Les criminels connaissent par ailleurs les nombreuses failles du droit qui leur permettent de contourner les opérations de contrôle. Par exemple, l’ouverture d’un container lors d’une opération de contrôle ne peut se faire qu’en présence de l’importateur. « Donc il suffit au trafiquant de ne pas se présenter pour que la procédure de contrôle s’arrête »; détaille Ana Hinojasa, de l’OMD.
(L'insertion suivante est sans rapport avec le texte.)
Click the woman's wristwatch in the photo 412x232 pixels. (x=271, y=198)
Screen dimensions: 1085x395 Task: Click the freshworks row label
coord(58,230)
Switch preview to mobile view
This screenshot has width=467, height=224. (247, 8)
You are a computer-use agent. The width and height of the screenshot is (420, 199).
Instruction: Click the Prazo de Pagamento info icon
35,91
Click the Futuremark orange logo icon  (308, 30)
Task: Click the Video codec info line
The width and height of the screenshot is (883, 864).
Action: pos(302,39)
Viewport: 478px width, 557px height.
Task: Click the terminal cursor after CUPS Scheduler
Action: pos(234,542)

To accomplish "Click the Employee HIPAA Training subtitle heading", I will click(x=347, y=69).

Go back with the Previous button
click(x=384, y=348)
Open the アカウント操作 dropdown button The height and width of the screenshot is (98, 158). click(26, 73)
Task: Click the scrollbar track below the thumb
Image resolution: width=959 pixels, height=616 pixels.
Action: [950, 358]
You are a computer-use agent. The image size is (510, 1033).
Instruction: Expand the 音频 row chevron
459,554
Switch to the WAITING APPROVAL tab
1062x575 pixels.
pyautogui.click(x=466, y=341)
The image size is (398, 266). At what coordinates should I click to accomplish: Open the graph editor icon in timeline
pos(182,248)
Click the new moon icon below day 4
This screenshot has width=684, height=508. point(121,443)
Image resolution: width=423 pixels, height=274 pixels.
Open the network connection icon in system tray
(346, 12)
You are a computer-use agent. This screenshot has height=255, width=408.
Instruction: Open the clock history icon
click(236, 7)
Au niveau mondial, les conventions existantes ne sont pas beaucoup plus efficaces. La convention MediCrim, adoptée par le Conseil de l’Europe en 2010 – qui défini la fabrication et le trafic de médicaments contrefait comme une infraction pénale n’a été ratifiée que par 9 pays  membre de l’institution. (France,Ukraine, Espagne, Hongrie, Moldavie, Guinée, Arménie, Albanie, Belgique).

Sommet de Bamako

Dans l’angle mort des priorités politiques de puis des années, la lutte contre le fléau de la contrefaçon de médicaments s’est invité lors du dernier sommet entre la France et l’Afrique le 16 janvier dernier à Bamako.

Lors de cette grande réunion annuelle, les chefs d’États et de gouvernement  ont promis « d’unir davantage leurs efforts pour lutter contre le terrorisme et les trafics illicites ».

Cet engagement a été prise dans la déclaration finale , et souligne  « les dangers graves, notamment pour la santé de leurs peuples, que représentent les trafics croissants de faux médicaments développés par la criminalité transnationale organisée en Afrique ».

Un changement de cap nécessaire, selon Bernard Leroy. « Le trafic de médicament peut-être une menace contre la démocratie car elle donne un pouvoir économique aux trafiquants qu’on estime de 10 à 20 fois plus important qu’avec le trafic de drogue », prévient-il.